● **元の文章**:
---------------

伊藤:もっと話を聞きたいです。また聞かせてもらえますか?もし良ければ、今回のような企画を今後、行う方へアドバイスも貰っていいですか?

ひめ:仙台の周りで会場を借りようとすると、年度始めに教育団体として利用登録をしないと借りられなくて、年間の利用団体みたいな手続きが必要。じゃないと簡単には予約が取れないみたい。手続きのノウハウは私も調べなくちゃいけないんだけど、PAFUNNのメンバーと一緒に考えていけたらいいなと思う。

伊藤:なるほど

ひめ:あと、今回は現地で集金したのね。そしたら、コロナの関係とかで当日来なかった人もいて…。だから申し込みと同時に支払い出来るように、自動的に集められたらもっと見通しが立てやすいかなって。

伊藤:確かに。

---------------

● **取り出した情報**:
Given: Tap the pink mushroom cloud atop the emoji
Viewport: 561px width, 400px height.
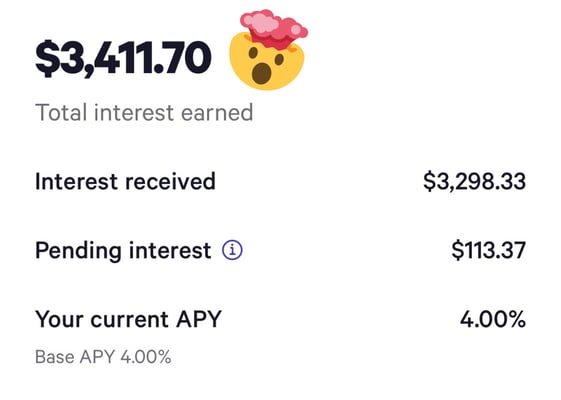Looking at the screenshot, I should [274, 28].
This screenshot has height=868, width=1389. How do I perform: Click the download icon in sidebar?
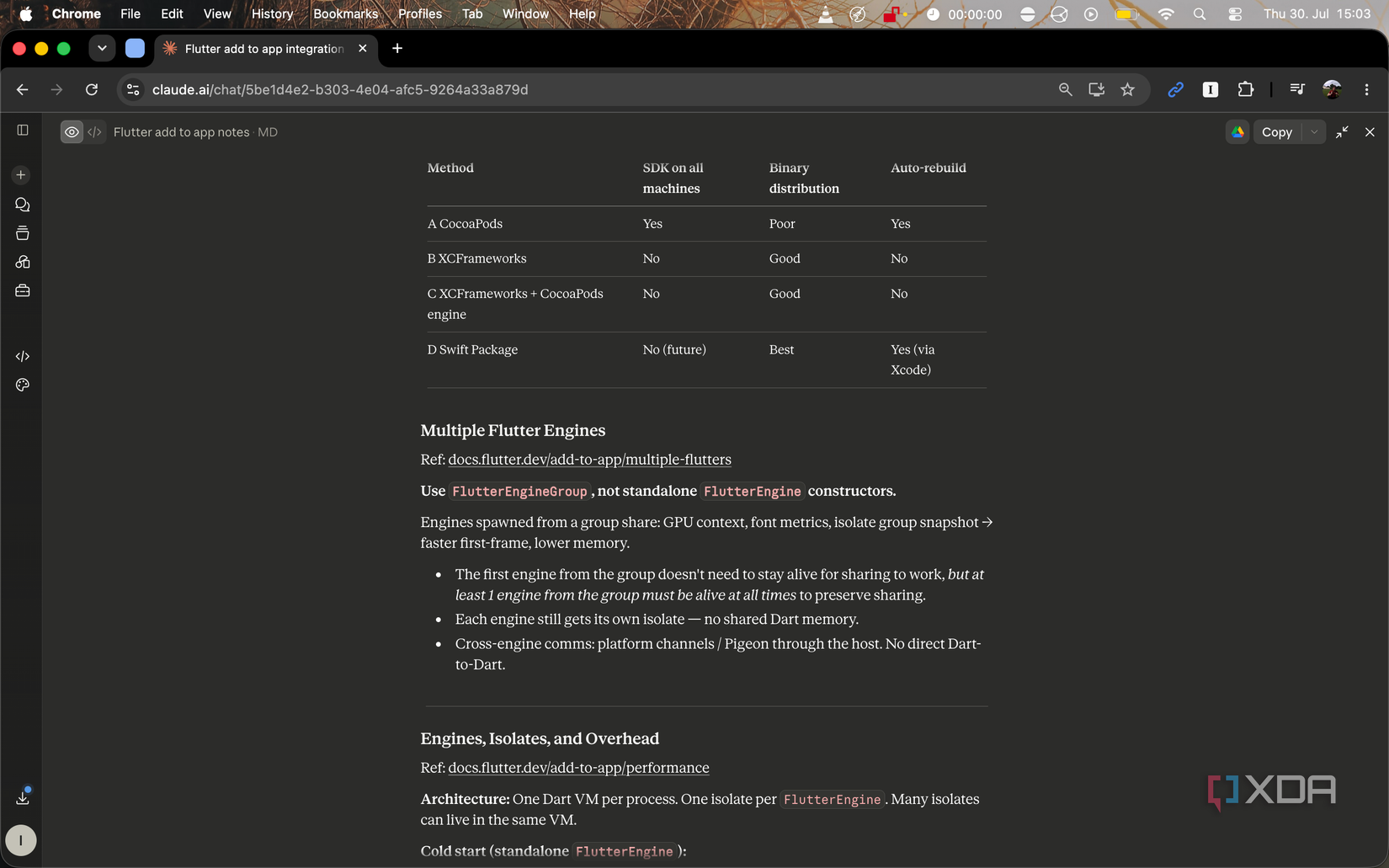click(x=23, y=797)
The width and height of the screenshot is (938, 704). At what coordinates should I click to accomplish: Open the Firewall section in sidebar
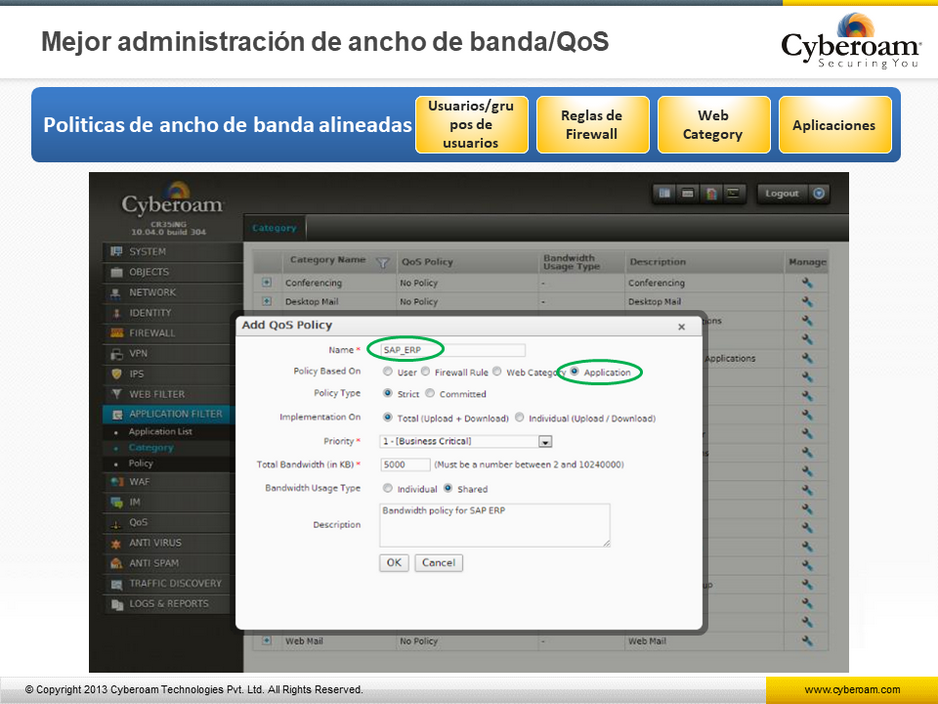pyautogui.click(x=152, y=333)
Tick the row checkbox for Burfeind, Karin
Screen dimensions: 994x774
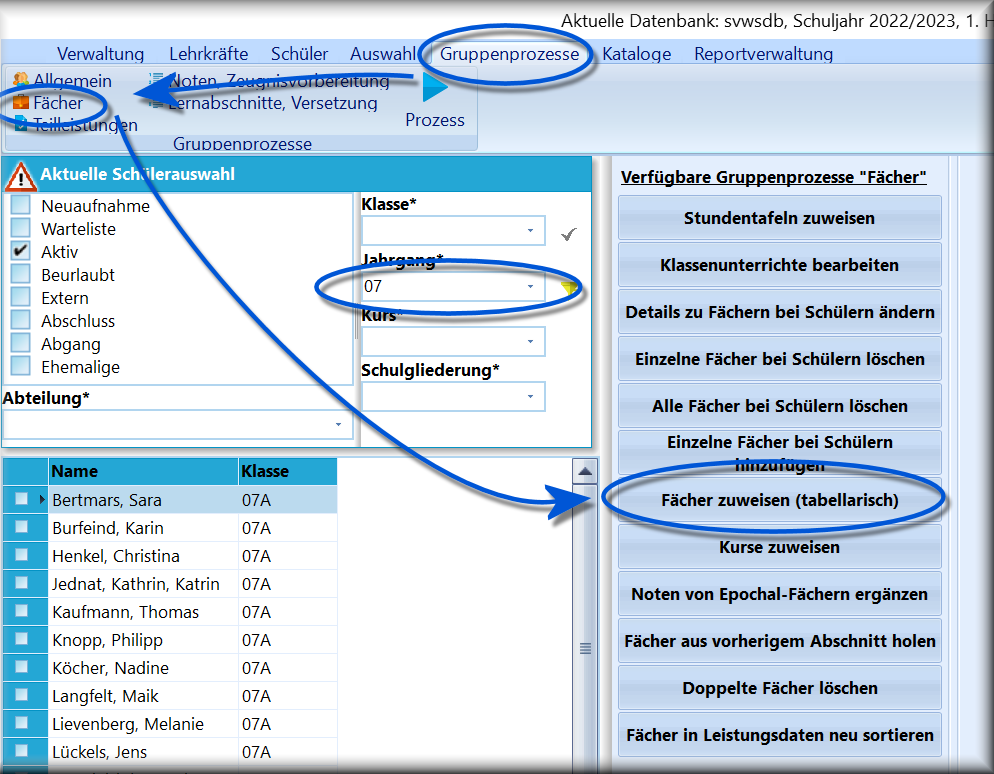(x=22, y=527)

---------------

● **練習問題**:
a) 元の文章にある「手続きのノウハウは私も調べなくちゃいけないんだけど、PAFUNNのメンバーと一緒に考えていけたらいいなと思う。」を英語にしてください。
b) 元の文章のうち、「伊藤:もっと話を聞きたいです」で始まり「考えていけたらいいなと思う。」まで続く部分を、一字も変えずに書き出してください。

● **各問題の答え**:
a) I need to look into how the procedures work myself, too, but I'd like to figure it out together with the PAFUNN members.

b)
伊藤:もっと話を聞きたいです。また聞かせてもらえますか?もし良ければ、今回のような企画を今後、行う方へアドバイスも貰っていいですか?

ひめ:仙台の周りで会場を借りようとすると、年度始めに教育団体として利用登録をしないと借りられなくて、年間の利用団体みたいな手続きが必要。じゃないと簡単には予約が取れないみたい。手続きのノウハウは私も調べなくちゃいけないんだけど、PAFUNNのメンバーと一緒に考えていけたらいいなと思う。